PAGE TEXT: Begin

The neurologist and assistant professor at the University of Toronto detailed findings from a new analysis that supports meaningful treatment effect with aducanumab in Alzheimer disease. [WATCH TIME: 6 minutes]
WATCH TIME: 6 minutes
"What we want to know at the end of the day is: is there one domain or one item or group of items that’s driving the effect? Is the drug better for certain clinical profile than for others? Or, how believable is the response? If memory is responding, but visual spatial function judgement problem solving are not, does it make any sense? The item-level analysis was to shed more light on the individual domains and items in the test."

PAGE TEXT: End
EXTRACTED MATERIAL: Begin

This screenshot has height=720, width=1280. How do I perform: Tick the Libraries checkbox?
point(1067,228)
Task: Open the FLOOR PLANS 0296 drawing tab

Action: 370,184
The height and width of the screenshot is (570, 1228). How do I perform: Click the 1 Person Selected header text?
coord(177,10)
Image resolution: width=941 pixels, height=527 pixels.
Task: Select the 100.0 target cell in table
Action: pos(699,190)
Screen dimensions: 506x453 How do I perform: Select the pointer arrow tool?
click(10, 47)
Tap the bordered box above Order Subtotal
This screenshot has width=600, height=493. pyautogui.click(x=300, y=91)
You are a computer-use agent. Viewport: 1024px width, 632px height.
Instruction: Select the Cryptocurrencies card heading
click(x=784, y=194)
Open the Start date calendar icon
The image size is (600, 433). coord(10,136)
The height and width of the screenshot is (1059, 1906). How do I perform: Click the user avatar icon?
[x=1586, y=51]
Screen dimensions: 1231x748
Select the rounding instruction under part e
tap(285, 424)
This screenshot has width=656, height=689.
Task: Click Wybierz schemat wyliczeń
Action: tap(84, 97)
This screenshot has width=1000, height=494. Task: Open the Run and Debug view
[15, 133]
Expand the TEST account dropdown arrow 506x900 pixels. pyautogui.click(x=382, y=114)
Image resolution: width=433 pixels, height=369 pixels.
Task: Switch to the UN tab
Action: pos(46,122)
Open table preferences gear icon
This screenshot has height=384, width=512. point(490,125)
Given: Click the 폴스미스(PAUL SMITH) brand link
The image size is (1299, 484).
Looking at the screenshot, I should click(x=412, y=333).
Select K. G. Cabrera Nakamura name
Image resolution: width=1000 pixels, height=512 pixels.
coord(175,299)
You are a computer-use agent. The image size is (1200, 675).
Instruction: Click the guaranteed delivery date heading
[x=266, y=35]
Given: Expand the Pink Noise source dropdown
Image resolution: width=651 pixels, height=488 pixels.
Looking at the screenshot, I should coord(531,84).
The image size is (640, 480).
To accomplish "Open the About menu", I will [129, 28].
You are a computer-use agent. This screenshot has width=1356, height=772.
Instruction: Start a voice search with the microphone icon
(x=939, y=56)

EXTRACTED MATERIAL: End

◆ ACTION ITEM A ◆
According to the aducanumab text, where is the neurologist an assistant professor?
◆ ACTION ITEM B ◆
Extend the aducanumab text with a few more sentences, continuing after its last sentence.
The rows are not needed for any of this.

◆ TASK ANSWER A ◆
The University of Toronto.

◆ TASK ANSWER B ◆
In June 2021, the FDA approved Biogen’s investigational antiamyloid disease-modifying agent aducanumab (Aduhelm) for the treatment of Alzheimer disease, marking it as the first novel approval for the neurodegenerative condition since 2003.1 The landmark decision came coupled with concern from the medical community over the consistency of the data from its late-stage development program. To counteract some of this, the medication was approved under the accelerated approval pathway, which will require Biogen to conduct post-approval phase 4 studies to confirm the benefit of the drug.
Biogen has already begun some of those efforts, and most recently, had data presented at the 2022 American Academy of Neurology (AAN) Annual Meeting, April 2-7, in Seattle, Washington. Led by Sharon Cohen, MD, FRCPC, the group of investigators conducted an analysis of the pivotal phase 3 EMERGE study (NCT02484547) to examine change from baseline item-level scores in primary, secondary, and tertiary clinical end points. EMERGE was one of 2 phase 3 clinical trials used to support aducanumab’s biologics license application.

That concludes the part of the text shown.